At least 45 people died in the week leading up to the hearings in renewed tribal clashes in the western Sudanese region that is regularly plagued by violence, according to local security officials.
Ali Muhammad Ali Abd-Al-Rahman, 72, an aide to former Sudanese President Omar al-Bashir, was the leader of the Janjaweed militia, a proxy force for the Sudanese government accused of abuses during the Darfur conflict.
Also known by his nom de guerre Ali Kosheib, he is accused of 31 counts of war crimes and crimes against humanity committed in 2003-2004 in Darfur. The conflict erupted at that time when members of ethnic minorities took up arms against the Arab majority regime in Khartoum.
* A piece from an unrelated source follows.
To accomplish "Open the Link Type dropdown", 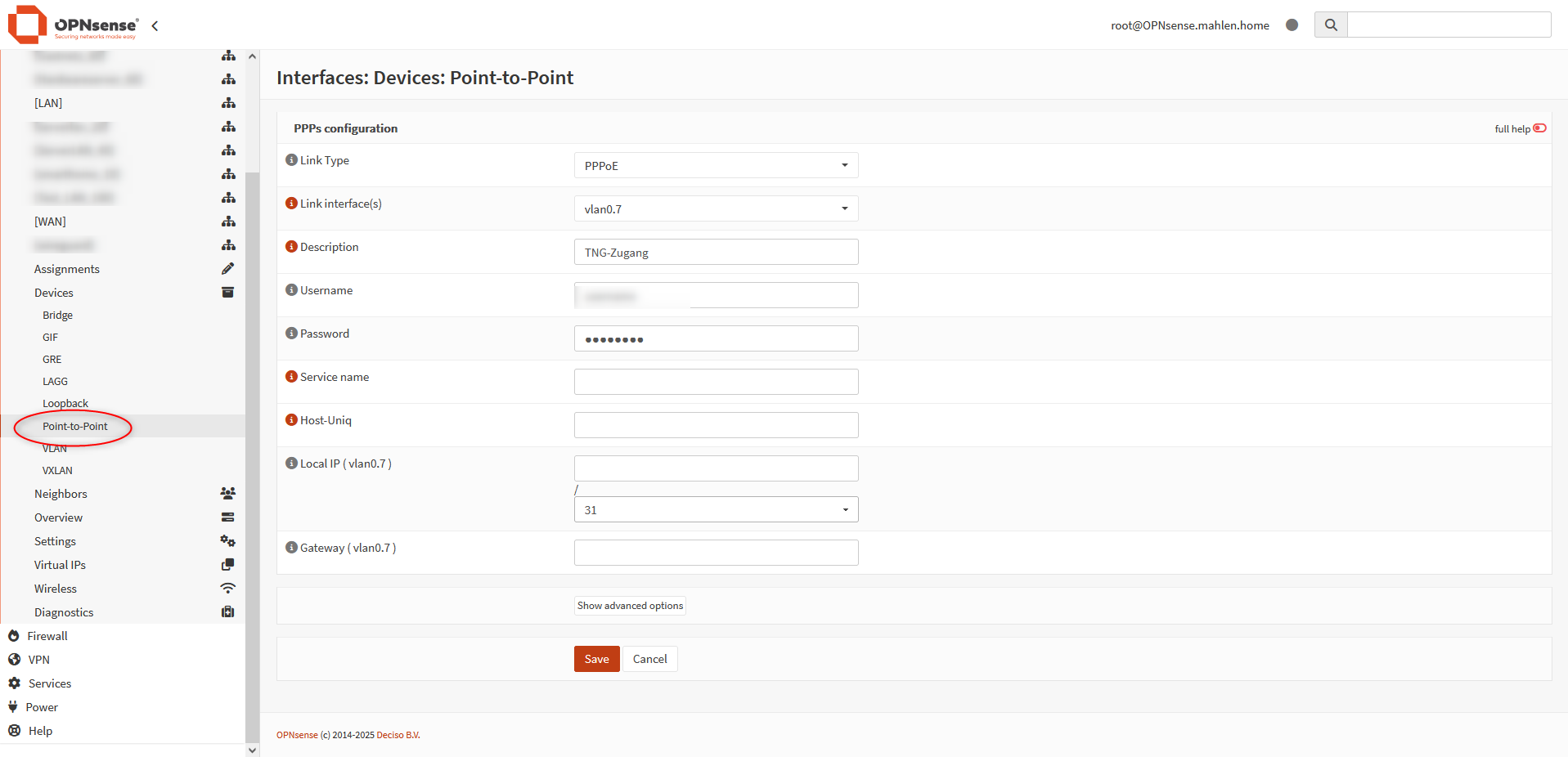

Khartoum responded with the Janjaweed, a force drawn from the region’s nomadic tribes. Human rights groups said they carried out a “systematic campaign of ethnic cleansing” targeting the Fur, Masalit and Zaghawa ethnic groups.
The human toll of the conflict is estimated at 300,000 dead and 2.5 million displaced, according to the United Nations. In April 2007, the ICC, based in The Hague, issued an arrest warrant for Abd-Al-Rahman.
Abd-Al-Rahman fled to the Central African Republic in February 2020 when the new Sudanese government announced its intention to cooperate with ICC investigators. He surrendered in June 2020 to the ICC after 13 years on the run, and denies the charges against him.
According to ICC prosecutors, the militia leader, supported by Sudanese forces, carried out attacks on villages in the Wadi Salih area of Darfur in August 2003, in which at least 100 villagers were murdered, women and girls were raped, and members of the predominant Fur ethnic group were forcibly relocated and persecuted.